> [Task brief] Convert the stretch from the start of the material through the line containing "More information on" into a numbered list, leaving out blank lines and pictures.

-- begin --

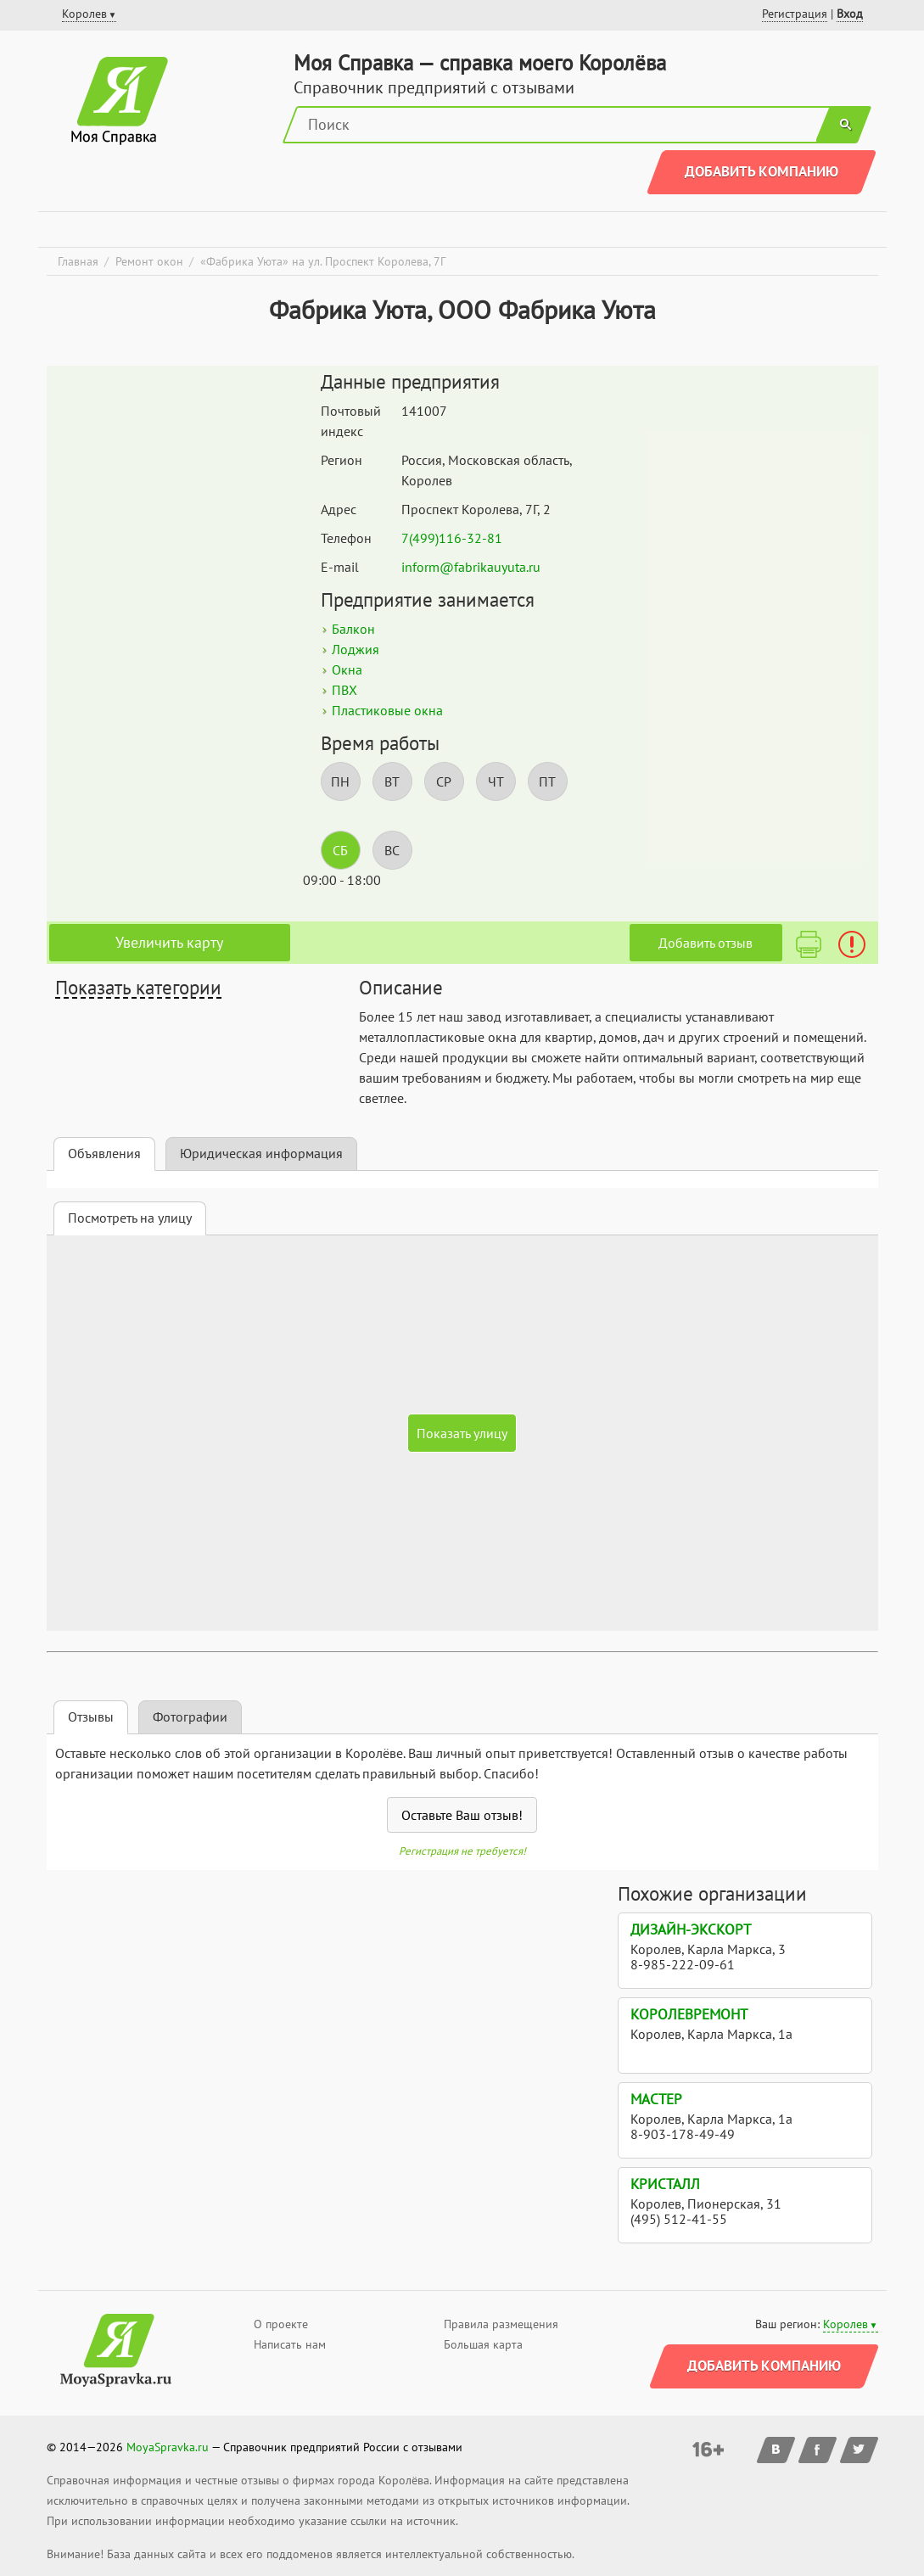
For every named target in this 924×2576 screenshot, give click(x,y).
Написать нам (290, 2344)
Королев (845, 2324)
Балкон (353, 628)
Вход (850, 13)
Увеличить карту (169, 942)
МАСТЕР (656, 2099)
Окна (347, 669)
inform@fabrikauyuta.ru (470, 566)
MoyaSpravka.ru (167, 2447)
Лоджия (355, 649)
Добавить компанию (761, 171)
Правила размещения (501, 2324)
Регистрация (794, 13)
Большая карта (483, 2344)
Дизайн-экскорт (690, 1929)
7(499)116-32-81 (451, 537)
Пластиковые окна (387, 710)
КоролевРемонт (689, 2014)
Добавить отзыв (705, 942)
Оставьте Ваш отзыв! (462, 1814)
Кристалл (665, 2184)
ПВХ (344, 689)
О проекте (281, 2324)
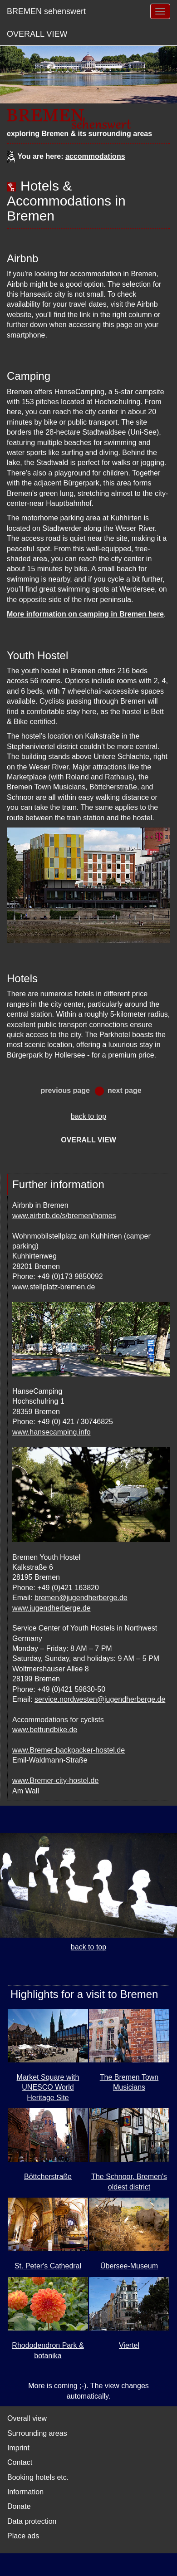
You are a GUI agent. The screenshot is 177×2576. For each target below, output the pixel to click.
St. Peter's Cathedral (48, 2266)
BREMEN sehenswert (46, 11)
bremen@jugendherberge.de (81, 1597)
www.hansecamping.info (51, 1432)
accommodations (95, 156)
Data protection (32, 2521)
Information (25, 2492)
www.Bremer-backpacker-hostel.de (68, 1750)
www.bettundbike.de (44, 1730)
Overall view (27, 2418)
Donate (19, 2506)
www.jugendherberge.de (51, 1608)
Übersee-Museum (129, 2266)
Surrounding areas (37, 2433)
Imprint (18, 2448)
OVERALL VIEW (37, 34)
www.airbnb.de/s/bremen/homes (64, 1215)
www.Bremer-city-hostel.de (55, 1780)
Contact (19, 2462)
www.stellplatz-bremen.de (53, 1287)
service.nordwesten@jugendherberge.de (99, 1699)
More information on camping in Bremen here (85, 614)
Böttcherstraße (48, 2176)
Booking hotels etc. (38, 2477)
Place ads (23, 2536)
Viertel (129, 2345)
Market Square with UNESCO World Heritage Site (48, 2087)
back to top (88, 1116)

-- end --

> [Final result]
1. For every named target in this 924×2576 screenshot, give click(x,y).
2. Написать нам (290, 2344)
3. Королев (845, 2324)
4. Балкон (353, 628)
5. Вход (850, 13)
6. Увеличить карту (169, 942)
7. МАСТЕР (656, 2099)
8. Окна (347, 669)
9. inform@fabrikauyuta.ru (470, 566)
10. MoyaSpravka.ru (167, 2447)
11. Лоджия (355, 649)
12. Добавить компанию (761, 171)
13. Правила размещения (501, 2324)
14. Регистрация (794, 13)
15. Большая карта (483, 2344)
16. Дизайн-экскорт (690, 1929)
17. 7(499)116-32-81 (451, 537)
18. Пластиковые окна (387, 710)
19. КоролевРемонт (689, 2014)
20. Добавить отзыв (705, 942)
21. Оставьте Ваш отзыв! (462, 1814)
22. Кристалл (665, 2184)
23. ПВХ (344, 689)
24. О проекте (281, 2324)
25. You are a GUI agent. The screenshot is 177×2576. For each target below, output the pixel to click.
26. St. Peter's Cathedral (48, 2266)
27. BREMEN sehenswert (46, 11)
28. bremen@jugendherberge.de (81, 1597)
29. www.hansecamping.info (51, 1432)
30. accommodations (95, 156)
31. Data protection (32, 2521)
32. Information (25, 2492)
33. www.Bremer-backpacker-hostel.de (68, 1750)
34. www.bettundbike.de (44, 1730)
35. Overall view (27, 2418)
36. Donate (19, 2506)
37. www.jugendherberge.de (51, 1608)
38. Übersee-Museum (129, 2266)
39. Surrounding areas (37, 2433)
40. Imprint (18, 2448)
41. OVERALL VIEW (37, 34)
42. www.airbnb.de/s/bremen/homes (64, 1215)
43. www.Bremer-city-hostel.de (55, 1780)
44. Contact (19, 2462)
45. www.stellplatz-bremen.de (53, 1287)
46. service.nordwesten@jugendherberge.de (99, 1699)
47. More information on camping in Bremen here (85, 614)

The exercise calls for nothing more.